Other speakers at the opening event of the conference included Professor Tony Travers, who suggested that the London economy matters even more than before now but that – controversially – perhaps moves towards more cycling as a solution may not hold in the winter months or for longer commutes, where mass rapid bus transit may be one answer. The City’s Alastair Moss felt that people need to be allowed ‘to reimagine their journey in’, and Croydon’s Jo Negrini that now might be the time for outer London boroughs offering alternative office accommodation to travelling into the centre, the borough actively encouraging people onto bikes too. Certainly, she added, Covid offers the chance to ‘reframe’ conversations with residents about development.

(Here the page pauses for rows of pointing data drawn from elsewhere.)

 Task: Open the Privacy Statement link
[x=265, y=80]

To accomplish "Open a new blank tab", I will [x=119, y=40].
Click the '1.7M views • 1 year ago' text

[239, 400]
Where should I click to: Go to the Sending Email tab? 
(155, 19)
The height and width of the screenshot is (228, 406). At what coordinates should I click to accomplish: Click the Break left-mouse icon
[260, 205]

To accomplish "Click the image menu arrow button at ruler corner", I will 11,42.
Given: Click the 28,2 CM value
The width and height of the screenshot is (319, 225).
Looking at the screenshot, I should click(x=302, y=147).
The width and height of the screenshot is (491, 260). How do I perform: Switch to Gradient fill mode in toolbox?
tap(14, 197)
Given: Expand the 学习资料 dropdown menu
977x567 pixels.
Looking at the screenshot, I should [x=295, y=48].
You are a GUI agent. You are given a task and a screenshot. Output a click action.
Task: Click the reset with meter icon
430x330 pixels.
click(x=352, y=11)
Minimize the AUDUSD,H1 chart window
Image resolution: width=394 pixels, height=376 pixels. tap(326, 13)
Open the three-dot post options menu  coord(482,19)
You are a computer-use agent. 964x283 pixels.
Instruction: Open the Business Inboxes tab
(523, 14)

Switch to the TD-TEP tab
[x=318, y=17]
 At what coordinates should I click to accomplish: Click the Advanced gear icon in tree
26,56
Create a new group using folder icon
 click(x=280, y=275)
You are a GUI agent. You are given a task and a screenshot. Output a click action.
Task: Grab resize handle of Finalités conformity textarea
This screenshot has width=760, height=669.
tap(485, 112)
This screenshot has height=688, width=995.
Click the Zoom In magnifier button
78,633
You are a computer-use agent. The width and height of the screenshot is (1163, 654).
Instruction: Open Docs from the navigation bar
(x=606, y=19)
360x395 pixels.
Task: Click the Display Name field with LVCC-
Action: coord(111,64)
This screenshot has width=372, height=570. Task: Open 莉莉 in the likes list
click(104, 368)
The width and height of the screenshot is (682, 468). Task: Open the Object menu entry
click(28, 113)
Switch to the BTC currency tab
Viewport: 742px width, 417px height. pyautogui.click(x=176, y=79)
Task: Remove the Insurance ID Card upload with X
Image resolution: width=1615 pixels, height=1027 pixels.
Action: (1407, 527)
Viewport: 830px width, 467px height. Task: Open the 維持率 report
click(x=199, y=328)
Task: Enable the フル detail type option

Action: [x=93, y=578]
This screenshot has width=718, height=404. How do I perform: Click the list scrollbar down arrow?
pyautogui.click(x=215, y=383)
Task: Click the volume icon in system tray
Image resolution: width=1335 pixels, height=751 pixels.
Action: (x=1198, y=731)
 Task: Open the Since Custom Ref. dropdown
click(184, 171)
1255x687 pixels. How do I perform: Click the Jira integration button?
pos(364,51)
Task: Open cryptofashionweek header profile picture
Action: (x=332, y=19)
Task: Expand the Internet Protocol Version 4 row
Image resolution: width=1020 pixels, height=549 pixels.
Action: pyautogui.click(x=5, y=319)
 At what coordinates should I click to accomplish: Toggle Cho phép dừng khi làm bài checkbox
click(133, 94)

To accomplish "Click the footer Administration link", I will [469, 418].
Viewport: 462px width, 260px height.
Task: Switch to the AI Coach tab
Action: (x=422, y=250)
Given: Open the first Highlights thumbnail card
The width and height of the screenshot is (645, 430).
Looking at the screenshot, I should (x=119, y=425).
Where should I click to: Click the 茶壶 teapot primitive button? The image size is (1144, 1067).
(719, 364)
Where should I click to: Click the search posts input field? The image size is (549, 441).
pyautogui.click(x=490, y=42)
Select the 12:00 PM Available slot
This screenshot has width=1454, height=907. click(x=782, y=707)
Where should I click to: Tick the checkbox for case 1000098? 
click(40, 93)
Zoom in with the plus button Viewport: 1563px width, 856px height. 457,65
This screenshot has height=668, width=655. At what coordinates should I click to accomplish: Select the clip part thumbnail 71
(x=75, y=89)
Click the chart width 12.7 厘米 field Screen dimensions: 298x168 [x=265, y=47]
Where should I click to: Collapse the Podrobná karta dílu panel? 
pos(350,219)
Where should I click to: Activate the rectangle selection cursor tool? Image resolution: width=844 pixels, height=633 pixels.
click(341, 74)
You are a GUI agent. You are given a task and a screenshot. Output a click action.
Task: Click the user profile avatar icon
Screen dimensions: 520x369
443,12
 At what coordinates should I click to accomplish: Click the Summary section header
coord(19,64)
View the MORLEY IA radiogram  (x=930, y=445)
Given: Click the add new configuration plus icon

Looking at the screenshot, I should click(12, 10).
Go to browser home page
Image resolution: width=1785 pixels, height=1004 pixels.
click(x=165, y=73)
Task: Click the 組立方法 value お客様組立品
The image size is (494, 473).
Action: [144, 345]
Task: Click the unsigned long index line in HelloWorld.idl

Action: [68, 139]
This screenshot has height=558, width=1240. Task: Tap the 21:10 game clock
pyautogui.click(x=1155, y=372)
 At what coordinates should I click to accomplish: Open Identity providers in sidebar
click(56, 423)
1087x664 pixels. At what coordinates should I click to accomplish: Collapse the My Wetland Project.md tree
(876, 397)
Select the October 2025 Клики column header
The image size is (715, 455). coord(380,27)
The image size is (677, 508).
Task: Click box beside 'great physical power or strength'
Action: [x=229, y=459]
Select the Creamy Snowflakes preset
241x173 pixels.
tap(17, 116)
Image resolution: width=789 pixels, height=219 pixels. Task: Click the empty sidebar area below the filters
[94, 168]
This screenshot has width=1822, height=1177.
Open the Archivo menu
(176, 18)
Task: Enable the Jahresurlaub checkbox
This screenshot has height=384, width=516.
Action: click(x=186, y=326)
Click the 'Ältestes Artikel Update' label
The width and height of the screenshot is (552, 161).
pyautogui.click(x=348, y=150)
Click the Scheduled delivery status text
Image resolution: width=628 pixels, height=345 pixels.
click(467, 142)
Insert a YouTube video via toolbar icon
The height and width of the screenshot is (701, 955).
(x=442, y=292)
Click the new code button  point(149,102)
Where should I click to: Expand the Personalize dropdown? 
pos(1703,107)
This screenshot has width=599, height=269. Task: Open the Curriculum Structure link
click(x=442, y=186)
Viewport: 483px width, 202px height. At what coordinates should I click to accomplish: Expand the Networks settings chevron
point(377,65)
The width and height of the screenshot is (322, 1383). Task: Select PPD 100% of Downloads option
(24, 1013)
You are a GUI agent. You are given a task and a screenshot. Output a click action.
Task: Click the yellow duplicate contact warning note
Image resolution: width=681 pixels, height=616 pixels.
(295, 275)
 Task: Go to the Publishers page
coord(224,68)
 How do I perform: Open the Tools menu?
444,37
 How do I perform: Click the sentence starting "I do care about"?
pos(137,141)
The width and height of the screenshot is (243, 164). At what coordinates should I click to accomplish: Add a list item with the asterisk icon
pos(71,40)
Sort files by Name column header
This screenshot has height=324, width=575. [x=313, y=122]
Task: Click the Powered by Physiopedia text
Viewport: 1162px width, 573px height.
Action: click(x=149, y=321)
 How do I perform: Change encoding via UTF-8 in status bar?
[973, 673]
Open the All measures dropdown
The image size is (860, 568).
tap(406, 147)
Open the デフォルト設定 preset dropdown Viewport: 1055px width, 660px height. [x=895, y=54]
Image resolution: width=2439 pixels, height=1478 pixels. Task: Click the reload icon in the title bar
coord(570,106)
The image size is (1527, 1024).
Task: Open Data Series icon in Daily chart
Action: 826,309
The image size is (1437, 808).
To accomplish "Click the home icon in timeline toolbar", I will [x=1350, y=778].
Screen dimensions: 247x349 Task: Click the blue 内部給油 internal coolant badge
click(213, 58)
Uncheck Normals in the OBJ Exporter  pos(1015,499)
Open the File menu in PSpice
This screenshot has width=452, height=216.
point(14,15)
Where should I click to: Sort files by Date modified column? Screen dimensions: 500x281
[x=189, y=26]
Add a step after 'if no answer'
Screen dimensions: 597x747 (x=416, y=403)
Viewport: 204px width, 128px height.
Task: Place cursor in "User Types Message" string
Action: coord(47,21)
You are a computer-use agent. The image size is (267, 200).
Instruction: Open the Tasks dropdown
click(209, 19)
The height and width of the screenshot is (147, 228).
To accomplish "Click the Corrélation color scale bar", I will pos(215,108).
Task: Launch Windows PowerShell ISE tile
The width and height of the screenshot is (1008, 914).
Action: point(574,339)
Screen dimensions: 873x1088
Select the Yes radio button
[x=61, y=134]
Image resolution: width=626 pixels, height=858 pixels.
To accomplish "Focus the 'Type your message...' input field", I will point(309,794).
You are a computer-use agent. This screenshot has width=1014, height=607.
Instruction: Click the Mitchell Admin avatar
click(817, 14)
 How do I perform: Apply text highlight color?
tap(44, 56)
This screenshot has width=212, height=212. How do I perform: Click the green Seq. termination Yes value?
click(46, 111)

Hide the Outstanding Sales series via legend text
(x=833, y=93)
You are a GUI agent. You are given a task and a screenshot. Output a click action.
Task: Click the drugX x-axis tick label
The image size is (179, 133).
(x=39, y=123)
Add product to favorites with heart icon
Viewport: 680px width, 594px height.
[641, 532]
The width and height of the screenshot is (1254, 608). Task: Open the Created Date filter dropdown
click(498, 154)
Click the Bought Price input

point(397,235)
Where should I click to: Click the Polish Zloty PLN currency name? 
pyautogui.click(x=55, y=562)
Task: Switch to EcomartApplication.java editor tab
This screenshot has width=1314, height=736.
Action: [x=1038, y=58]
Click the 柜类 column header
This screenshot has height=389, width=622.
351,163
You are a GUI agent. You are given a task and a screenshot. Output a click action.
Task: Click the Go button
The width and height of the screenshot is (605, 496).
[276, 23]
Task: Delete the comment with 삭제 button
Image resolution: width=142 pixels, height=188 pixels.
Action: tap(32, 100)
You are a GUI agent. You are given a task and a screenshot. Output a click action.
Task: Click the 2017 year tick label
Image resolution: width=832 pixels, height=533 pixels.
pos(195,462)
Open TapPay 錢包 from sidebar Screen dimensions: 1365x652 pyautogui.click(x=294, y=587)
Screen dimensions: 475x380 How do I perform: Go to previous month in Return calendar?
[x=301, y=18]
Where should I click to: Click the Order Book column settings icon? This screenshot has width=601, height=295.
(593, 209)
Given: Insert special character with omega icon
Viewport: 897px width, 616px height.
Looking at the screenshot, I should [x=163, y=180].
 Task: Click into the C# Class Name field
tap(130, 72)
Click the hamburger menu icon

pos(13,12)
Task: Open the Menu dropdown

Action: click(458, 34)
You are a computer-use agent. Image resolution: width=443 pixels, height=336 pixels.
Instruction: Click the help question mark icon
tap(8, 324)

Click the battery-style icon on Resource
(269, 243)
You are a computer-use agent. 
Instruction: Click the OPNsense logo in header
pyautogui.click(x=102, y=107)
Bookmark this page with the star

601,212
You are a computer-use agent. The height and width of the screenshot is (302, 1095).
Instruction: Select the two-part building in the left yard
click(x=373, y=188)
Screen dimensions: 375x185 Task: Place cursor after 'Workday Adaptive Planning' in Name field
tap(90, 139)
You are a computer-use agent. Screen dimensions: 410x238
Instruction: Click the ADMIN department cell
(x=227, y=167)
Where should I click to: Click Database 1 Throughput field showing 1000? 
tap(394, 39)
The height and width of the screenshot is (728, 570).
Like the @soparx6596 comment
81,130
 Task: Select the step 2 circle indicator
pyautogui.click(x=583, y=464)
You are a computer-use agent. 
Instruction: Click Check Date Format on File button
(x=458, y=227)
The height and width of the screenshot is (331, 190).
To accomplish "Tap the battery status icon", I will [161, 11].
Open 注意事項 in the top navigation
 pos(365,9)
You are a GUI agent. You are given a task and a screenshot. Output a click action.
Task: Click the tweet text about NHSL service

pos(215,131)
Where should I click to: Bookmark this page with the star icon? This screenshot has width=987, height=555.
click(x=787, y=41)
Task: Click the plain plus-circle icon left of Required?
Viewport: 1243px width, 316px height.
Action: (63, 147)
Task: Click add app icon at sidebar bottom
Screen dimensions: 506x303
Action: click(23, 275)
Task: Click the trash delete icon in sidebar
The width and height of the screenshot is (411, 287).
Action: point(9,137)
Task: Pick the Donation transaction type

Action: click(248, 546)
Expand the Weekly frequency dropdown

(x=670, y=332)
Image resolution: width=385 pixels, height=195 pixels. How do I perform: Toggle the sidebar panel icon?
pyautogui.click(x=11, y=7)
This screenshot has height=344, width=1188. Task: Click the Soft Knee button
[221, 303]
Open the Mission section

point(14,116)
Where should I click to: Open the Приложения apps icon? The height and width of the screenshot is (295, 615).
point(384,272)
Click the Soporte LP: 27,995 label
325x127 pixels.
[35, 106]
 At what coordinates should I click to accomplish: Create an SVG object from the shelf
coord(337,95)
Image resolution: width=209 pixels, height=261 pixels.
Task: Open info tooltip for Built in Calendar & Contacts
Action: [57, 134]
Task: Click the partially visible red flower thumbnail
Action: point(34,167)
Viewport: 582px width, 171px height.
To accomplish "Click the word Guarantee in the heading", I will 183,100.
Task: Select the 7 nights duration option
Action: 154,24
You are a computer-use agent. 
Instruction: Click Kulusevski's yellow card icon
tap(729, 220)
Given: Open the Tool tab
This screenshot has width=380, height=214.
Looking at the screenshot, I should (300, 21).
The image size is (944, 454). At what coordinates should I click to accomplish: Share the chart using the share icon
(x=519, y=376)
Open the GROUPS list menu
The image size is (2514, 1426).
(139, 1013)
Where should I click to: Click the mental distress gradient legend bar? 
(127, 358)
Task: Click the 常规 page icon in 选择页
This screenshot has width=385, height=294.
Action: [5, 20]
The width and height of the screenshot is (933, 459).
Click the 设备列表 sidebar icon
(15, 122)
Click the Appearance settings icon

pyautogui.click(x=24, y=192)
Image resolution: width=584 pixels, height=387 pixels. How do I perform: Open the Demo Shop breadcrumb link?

Smart Cities: Engaging with citizens 

Wednesday brought another opportunity to look at how digital is affecting or can affect London, particularly as it relates to green initiatives. The webinar on Smart Cities: Engaging with citizens to accelerate green solutions’ was timed to coincide with Circular Economy week and is viewablehere. Chaired by Lucette Demets of London and Partners, it focused on the idea of incentivising people to make changes to their energy use or transport patterns for the good of the planet. Nathan Pierce sketched the background of trying to bring boroughs to do more in making London ‘the smartest city in the world’, looking at user-centred design to engage citizens and increasing their digital skills as well as provide smart streets that are as connected as possible. The Sharing Cities programme Pierce chairs links up Greenwich in London with Milan in Italy and Lisbon in Portugal, as well as others including Bordeaux and Warsaw, testing innovative technology on issues like retrofitting buildings and energy management. While Greenwich’s Sharing Cities Community Engagament Officer Jemma Hoare showed how its software was helping citizens to convert points it collected for using energy out of peak hours into shopping vouchers or charity donations, Milan’s Giuliana Gemini showed how a similar tool enabled citizens in a pilot district to share stories of their sustainable actions. But perhaps the strongest example came from Singapore, where authorities had offered incentives again to people who travelled outside of peak hours, resulting in a rise of 12% in doing so, said Arup’s senior planner Ritu Garg. There were some clear lessons for London to learn here, not least that often solutions can come from stakeholders out of the obvious few connected with transport planning and engineers. ‘We need to widen the door a bit’, said Garg.

Digital Communications

And finally yesterday (Thursday) Benjamin O’Connor of NLA and One City contributed to a lively discussion about digital communications, suggesting that if this period has taught us anything it has been that we can do more in terms of outputs, but also that the City of London must still attend to changing its perception from being just a ‘mecca’ for glass and concrete and much more than just a place for business. London more generally must do more to avoid resting on its laurels, said ING Media’s Leanne Tritton, especially given how second-tier cities have done better in their health responses. But one of the great things about the city was its ‘chaos’ and ‘craziness’, she said, which it must not lose and her advice to businesses is to relax and loosen up, using Twitter, LinkedIn, even Tik Tok to get their messages across, boosted by proper marketing budgets. ‘Let’s get everybody on this call about how we get people back into cities’. One way is forthcoming. Rose Wangen-Jones, Managing Director, Marketing, at London & Partners said it is set to launch an Alliance for London consumer recovery campaign - a collective response from businesses, organisations and authorities. ‘Getting the message right has always been important’, she said, ‘but I think it’s more important than ever now’.